#### Aim of the task:
Print, exactly as written, the line in the entries below that contains "Where should I click to: Click" and every line after it up to and including the last. Omit pictures.

------------------------

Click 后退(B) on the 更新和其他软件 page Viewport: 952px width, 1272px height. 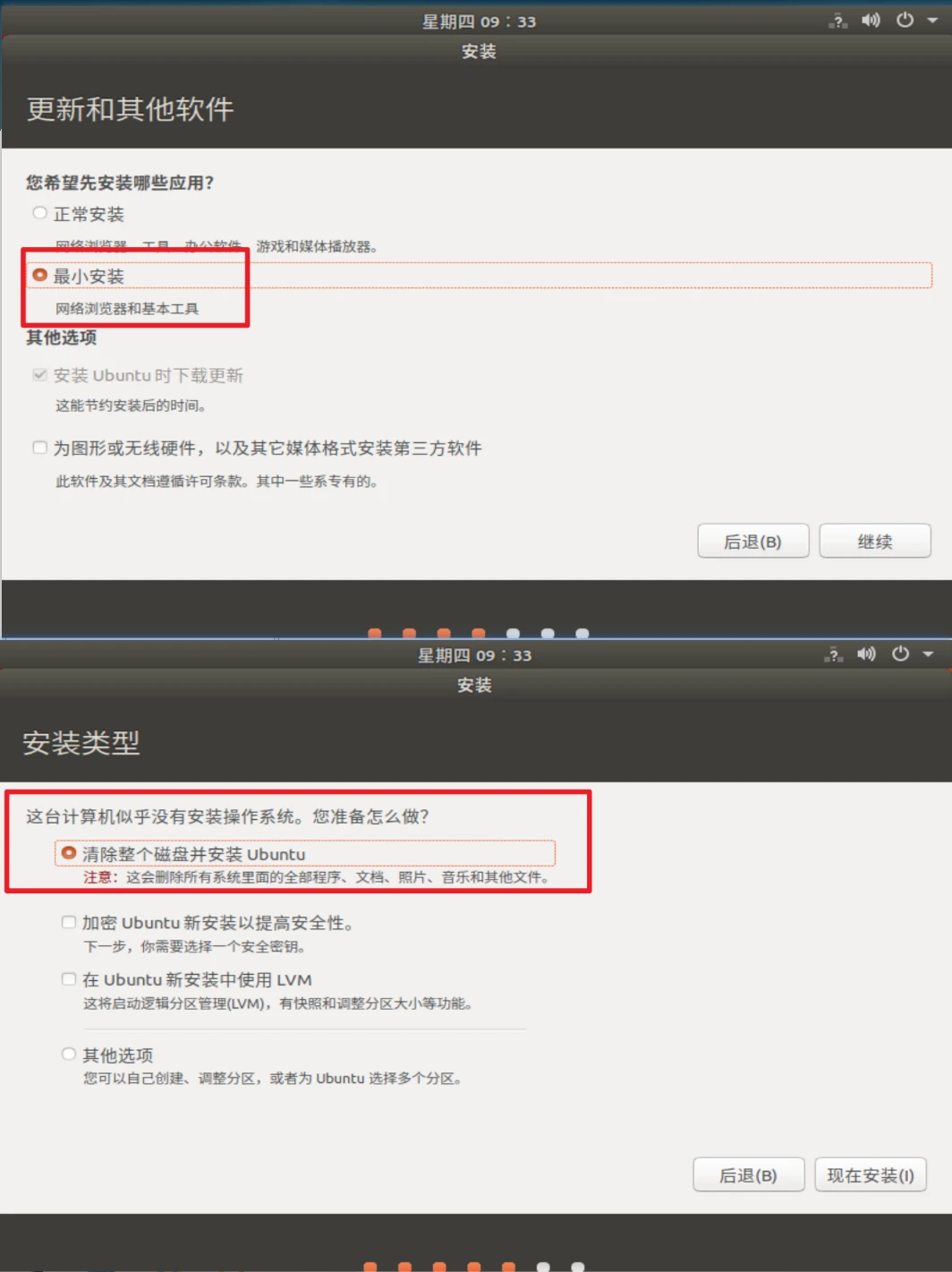click(x=752, y=542)
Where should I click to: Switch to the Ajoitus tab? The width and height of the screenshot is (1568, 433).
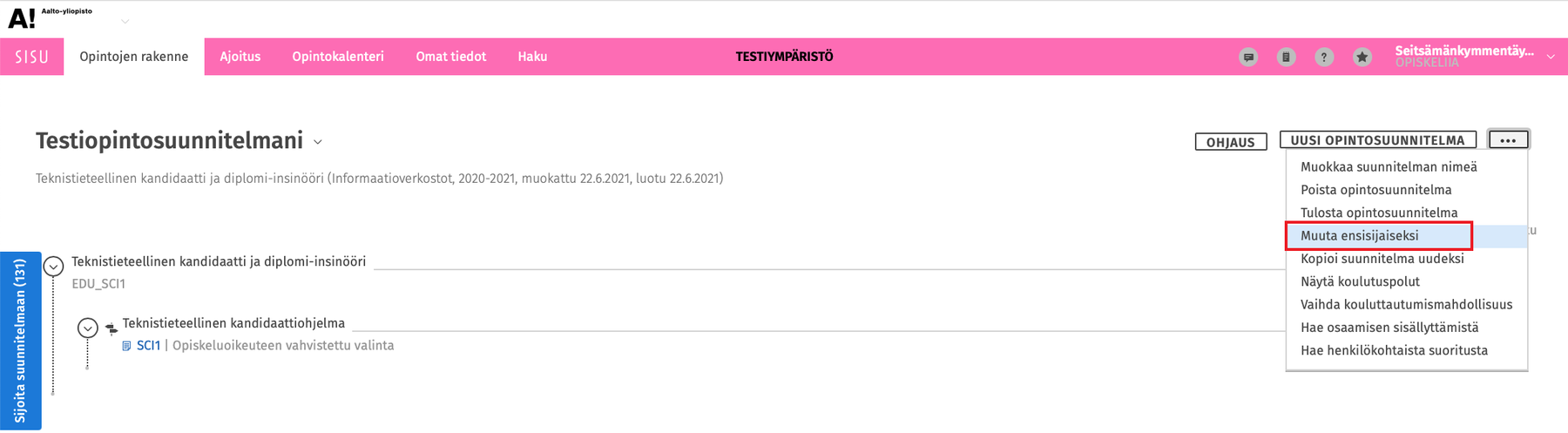point(240,57)
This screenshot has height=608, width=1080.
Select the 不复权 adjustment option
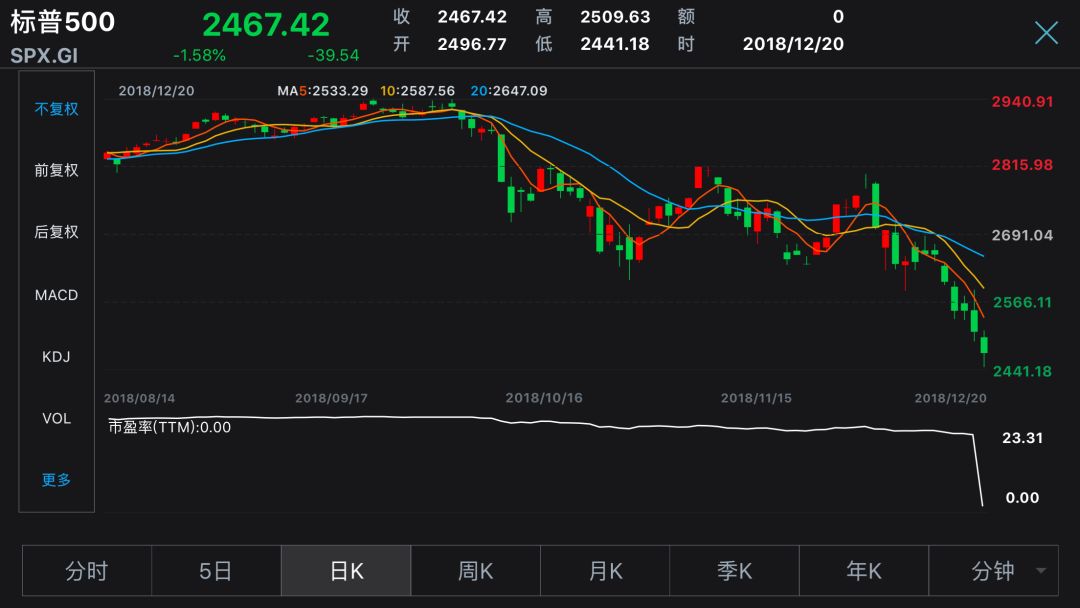56,109
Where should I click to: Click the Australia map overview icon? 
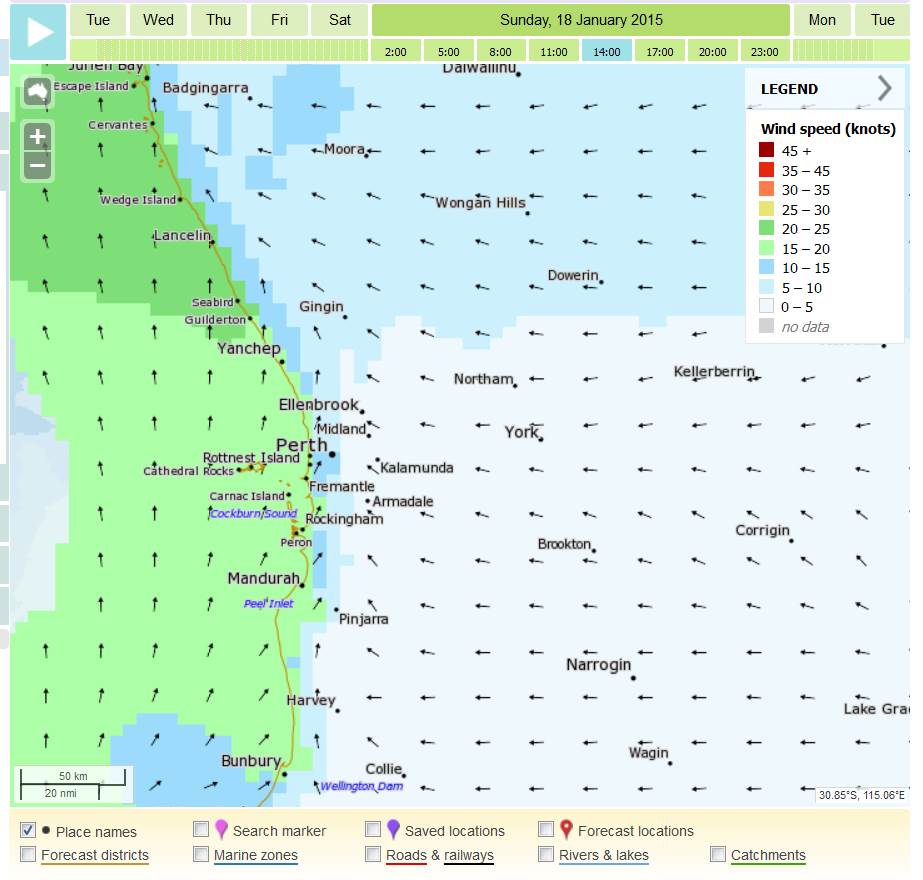[37, 92]
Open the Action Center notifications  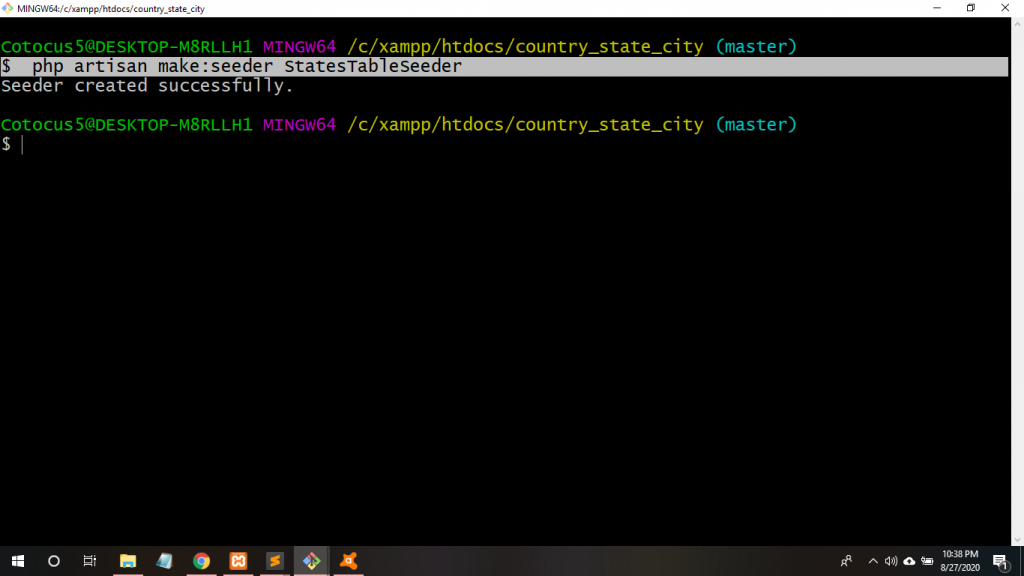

------------------------

#### Response area:
Where should I click to: Click the Australia map overview icon? 
[37, 92]
Open the Action Center notifications  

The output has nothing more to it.